Aim of the exercise: From the records below, find each line with the string "Voluspa" and copy it.

Input records:
* * * * * * * * *
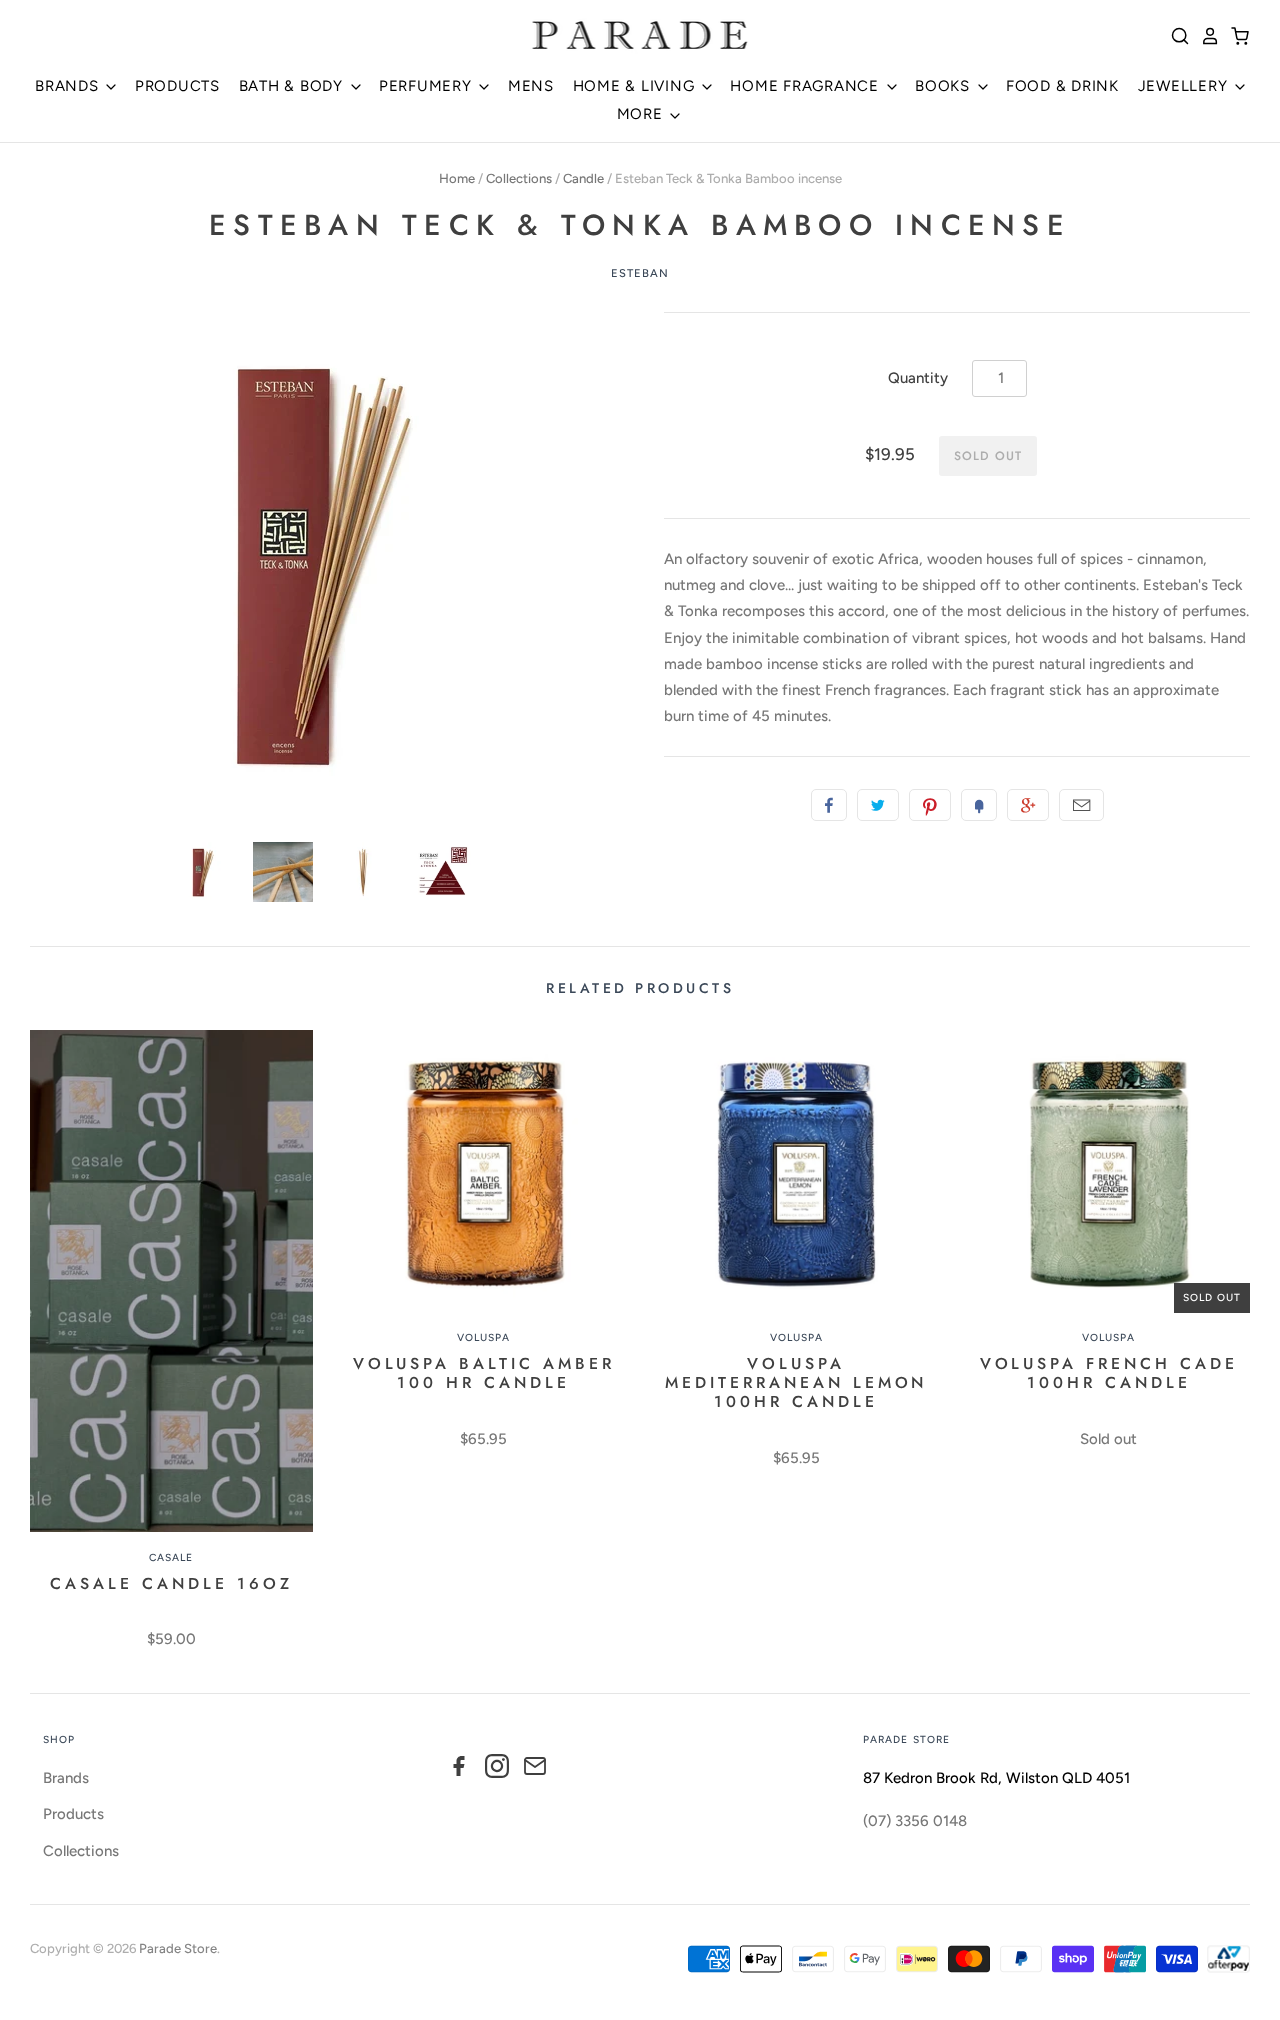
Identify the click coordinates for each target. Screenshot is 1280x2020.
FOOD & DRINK (1062, 86)
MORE (642, 114)
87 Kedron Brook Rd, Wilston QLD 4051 (996, 1778)
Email (1081, 805)
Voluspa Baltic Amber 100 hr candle (484, 1373)
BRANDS (69, 86)
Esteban (640, 273)
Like (829, 805)
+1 (1028, 805)
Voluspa (483, 1337)
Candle (583, 178)
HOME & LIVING (636, 86)
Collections (519, 178)
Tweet (878, 805)
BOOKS (945, 86)
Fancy (979, 805)
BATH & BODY (293, 86)
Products (73, 1814)
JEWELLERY (1185, 86)
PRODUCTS (177, 86)
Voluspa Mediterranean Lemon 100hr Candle (796, 1382)
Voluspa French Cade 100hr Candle (1109, 1373)
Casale (171, 1557)
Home (457, 178)
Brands (66, 1778)
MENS (531, 86)
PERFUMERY (428, 86)
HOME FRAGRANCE (806, 86)
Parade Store (178, 1948)
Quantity (918, 378)
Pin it (930, 805)
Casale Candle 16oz (171, 1583)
* * * * * * * * *
Answer box:
Voluspa Baltic Amber 100 hr candle (484, 1373)
Voluspa (483, 1337)
Voluspa Mediterranean Lemon 100hr Candle (796, 1382)
Voluspa French Cade 100hr Candle (1109, 1373)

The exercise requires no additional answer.